Knowing your health status today, it is possible for you to determine your goals for care. But what if your health status suddenly changes—you get into a devas­tating accident or you suffer a massive stroke? Many states’ living wills present several scenarios, then ask what types of care you would want in those situations if you were unable to make and voice your own deci­sions. Here are four scenarios often used:

  1. You are likely to die within a short time, and organ-sustaining treatments would, at best, delay but not prevent death.
  2. You have permanent and severe brain damage with no known hope of recovery, and organ-sustaining treatments would, at most, delay death.
  3.  You have brain damage and are in a coma from which you are not expected to awaken or recover, and organ-sustaining treatments would, at best, delay death.
  4.  You have reached an “end-stage condition” and your health is so poor you cannot mentally or physically care for yourself, and organ-sustaining treatments would, at most, delay death.

It is crucial to be aware that in all of these sce­narios, the intent of organ-sustaining treatment is to prolong life, but it doesn’t always work (and especially not in scenario 4).

The choices for care range from full-court press— that is, every treatment intended to keep you alive is offered, including CPR, ventilation, hemodialysis, artificial feeding, hydration, and others as needed—to choosing selectively among these options.

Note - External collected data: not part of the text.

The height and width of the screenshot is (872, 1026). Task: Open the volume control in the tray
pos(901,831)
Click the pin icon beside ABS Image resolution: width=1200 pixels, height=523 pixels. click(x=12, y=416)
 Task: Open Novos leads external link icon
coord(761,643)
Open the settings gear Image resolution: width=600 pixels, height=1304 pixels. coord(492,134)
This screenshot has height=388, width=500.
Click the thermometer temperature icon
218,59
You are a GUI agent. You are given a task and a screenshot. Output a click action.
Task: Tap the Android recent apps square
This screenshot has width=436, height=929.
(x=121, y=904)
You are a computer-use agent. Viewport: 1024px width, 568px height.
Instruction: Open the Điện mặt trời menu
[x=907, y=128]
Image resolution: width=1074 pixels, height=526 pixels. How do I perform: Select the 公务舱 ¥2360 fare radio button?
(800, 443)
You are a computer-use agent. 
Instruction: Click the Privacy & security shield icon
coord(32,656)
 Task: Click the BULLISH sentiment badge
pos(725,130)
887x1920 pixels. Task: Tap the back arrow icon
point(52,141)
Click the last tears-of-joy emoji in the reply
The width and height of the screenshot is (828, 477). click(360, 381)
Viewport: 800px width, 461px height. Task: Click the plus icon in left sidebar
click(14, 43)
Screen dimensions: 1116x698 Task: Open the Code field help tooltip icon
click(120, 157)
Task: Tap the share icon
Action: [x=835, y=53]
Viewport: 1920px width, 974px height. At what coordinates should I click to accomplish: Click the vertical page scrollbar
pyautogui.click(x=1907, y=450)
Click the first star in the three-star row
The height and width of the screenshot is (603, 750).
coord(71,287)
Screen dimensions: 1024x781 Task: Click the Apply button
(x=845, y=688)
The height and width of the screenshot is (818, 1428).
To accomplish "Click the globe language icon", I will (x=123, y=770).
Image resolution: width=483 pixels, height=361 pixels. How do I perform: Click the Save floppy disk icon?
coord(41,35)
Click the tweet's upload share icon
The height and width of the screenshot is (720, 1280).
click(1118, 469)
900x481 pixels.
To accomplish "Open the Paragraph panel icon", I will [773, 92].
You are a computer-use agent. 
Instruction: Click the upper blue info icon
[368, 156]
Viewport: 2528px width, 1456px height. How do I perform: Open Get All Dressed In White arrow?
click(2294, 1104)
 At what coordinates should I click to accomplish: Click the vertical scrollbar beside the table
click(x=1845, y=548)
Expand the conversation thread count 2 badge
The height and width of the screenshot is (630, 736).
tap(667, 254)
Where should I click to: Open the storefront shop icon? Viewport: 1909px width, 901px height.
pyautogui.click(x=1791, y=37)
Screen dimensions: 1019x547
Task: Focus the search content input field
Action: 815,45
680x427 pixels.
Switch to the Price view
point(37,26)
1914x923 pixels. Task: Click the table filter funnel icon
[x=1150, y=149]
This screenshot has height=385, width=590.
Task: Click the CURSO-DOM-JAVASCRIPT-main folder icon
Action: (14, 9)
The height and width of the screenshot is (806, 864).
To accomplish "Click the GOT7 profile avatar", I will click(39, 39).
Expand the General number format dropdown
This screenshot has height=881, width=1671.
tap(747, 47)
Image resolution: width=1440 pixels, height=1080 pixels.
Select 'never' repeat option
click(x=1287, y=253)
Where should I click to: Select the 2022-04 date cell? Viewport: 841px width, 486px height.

Many experts in the field are wary of using sce­narios such as these in living wills. Why? They are too simplistic. Life rarely falls so neatly into place, and real medical situations may be much more complex. It’s impossible to predict what will happen and what new options for care will be available. And it’s hard to know how you will feel about certain treatments and quality-of-life issues when actually facing them.

“Stay flexible,” urges Charles P. Sabatino, director of the American Bar Association’s Commission on Law and Aging and legal editor of this report. “Never say never. I see people redraw the lines all the time as qual­ity-of-life issues that seemed unacceptable in a state of health—being unable to feed or toilet themselves, for example—are reconsidered from a state of illness.”

For this reason, it’s good to frame your instruc­tions as guidance, not mandates. You can do that sim­ply by stating in the directive that the instructions given in the document are intended as guidance, and your agent has the authority to interpret or modify your instructions in order to carry out what he or she believes are your values and wishes. If you have a health care agent, make it clear to him or her that your wishes are to be treated as guidance, not binding instructions. Talk with your agent about conditions that you feel would make your quality of life unaccept­able, such as an inability to recognize family members or sustaining severe, irreversible brain damage.